La contrepartie de ces effets de levier est bien entendu le risque que les subventions pour charge de service publique soient affectées de façon difficile à tracer dans la cascade d’opérateurs et d’ordonnateurs des dépenses.

Si nous ne sommes pas capables d’identifier et de regrouper dans le budget voté l’effort énorme que la solidarité nationale développe en direction de ces réseaux, ces efforts risquent d’une part de devenir invisibles sur le terrain, puisqu’ils utiliseront au final les canaux habituels et complexes déjà existants pour acheminer les subventions normales – rappelons que des milliers de familles sont concernées, inquiètes, parfois déjà en conflit ouvert, et qu’elles ont besoin de « voir et de toucher » cet effort au risque de quitter le réseau ; mais, d’autre part, ces efforts risquent surtout d’être assimilés et fondus dans la gestion courante 2020, et dans le projet de loi de finances initiale pour 2021 : le suivi pluriannuel de ces opérateurs, dont il convient de rappeler qu’ils sont en cours de réforme profonde, en deviendra complètement impossible ou biaisé pour le contrôle parlementaire.

Nous ne pouvons pas accepter que cette aide exceptionnelle se transforme en sursis pour une diplomatie d’influence qui doit, elle aussi, se réinventer.

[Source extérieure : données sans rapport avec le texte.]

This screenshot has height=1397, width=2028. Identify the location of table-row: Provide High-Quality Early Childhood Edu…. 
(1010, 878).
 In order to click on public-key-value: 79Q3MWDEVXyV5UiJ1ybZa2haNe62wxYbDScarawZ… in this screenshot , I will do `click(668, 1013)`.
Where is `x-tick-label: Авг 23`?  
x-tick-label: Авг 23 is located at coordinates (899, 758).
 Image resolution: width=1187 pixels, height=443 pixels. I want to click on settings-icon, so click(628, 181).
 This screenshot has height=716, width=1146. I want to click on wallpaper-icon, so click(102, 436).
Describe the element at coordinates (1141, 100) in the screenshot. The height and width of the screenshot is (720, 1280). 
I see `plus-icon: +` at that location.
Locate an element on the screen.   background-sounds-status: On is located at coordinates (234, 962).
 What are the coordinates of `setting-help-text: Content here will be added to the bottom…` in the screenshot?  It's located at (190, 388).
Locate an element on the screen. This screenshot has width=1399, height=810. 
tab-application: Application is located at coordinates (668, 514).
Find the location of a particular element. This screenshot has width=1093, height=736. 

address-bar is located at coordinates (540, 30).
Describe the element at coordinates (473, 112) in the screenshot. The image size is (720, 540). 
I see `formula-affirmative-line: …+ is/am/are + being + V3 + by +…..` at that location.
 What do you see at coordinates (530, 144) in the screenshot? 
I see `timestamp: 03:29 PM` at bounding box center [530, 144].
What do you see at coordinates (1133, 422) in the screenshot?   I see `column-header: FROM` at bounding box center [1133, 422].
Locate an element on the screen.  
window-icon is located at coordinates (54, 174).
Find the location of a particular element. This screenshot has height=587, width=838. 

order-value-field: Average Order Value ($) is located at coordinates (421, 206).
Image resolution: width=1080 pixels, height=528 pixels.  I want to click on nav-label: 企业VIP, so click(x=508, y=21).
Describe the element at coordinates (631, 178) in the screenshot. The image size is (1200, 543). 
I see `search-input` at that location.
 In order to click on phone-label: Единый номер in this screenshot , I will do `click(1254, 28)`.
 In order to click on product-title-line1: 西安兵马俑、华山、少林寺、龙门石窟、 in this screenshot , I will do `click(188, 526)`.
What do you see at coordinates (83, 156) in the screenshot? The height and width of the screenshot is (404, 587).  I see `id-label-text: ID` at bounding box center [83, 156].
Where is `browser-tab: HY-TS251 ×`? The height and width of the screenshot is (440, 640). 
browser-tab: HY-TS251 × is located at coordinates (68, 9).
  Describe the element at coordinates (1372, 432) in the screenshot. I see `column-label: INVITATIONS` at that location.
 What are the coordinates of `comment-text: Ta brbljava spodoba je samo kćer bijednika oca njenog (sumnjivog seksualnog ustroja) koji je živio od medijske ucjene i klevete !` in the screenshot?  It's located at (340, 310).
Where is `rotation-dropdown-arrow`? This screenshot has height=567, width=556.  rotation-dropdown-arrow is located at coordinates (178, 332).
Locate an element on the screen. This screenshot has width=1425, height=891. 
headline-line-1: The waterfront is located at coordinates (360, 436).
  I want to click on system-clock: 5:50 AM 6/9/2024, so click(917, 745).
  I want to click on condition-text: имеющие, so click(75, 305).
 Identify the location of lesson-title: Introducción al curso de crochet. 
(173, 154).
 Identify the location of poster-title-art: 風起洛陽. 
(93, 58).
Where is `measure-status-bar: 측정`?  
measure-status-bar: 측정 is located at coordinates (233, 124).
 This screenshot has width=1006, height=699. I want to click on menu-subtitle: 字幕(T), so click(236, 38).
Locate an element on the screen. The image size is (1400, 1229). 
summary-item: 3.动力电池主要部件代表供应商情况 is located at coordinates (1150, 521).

L’intérêt de cette ligne est également de pouvoir regrouper politiquement toutes les aides qui sont déjà apportées concrètement, grâce à l’opportune autorisation de fongibilité de certains budgets à l’intérieur des dotations aux postes. Ce sont des décisions des postes, chacune de l’ordre de quelques dizaines de milliers d’euros, dépassant parfois la centaine de milliers d’euros, et qui ont déjà fait l’objet d’arbitrages locaux, par exemple de la dotation aux EAF vers les Alliances françaises, ou de la dotation des bourses de mobilités étudiantes vers les comités de gestion des écoles, mais ces petits montants doivent déjà atteindre la somme consolidée de quelques millions d’euros dans le budget de l’État. Il est dangereux, y compris pour les exercices 2021 et suivants, de ne pas tracer et rendre visible ces montants dans le budget, pour des raisons politiques évidentes (la Nation doit montrer ses efforts exceptionnels sans les noyer), mais également pour ne pas créer de boîtes noires dans les discussions budgétaires futures.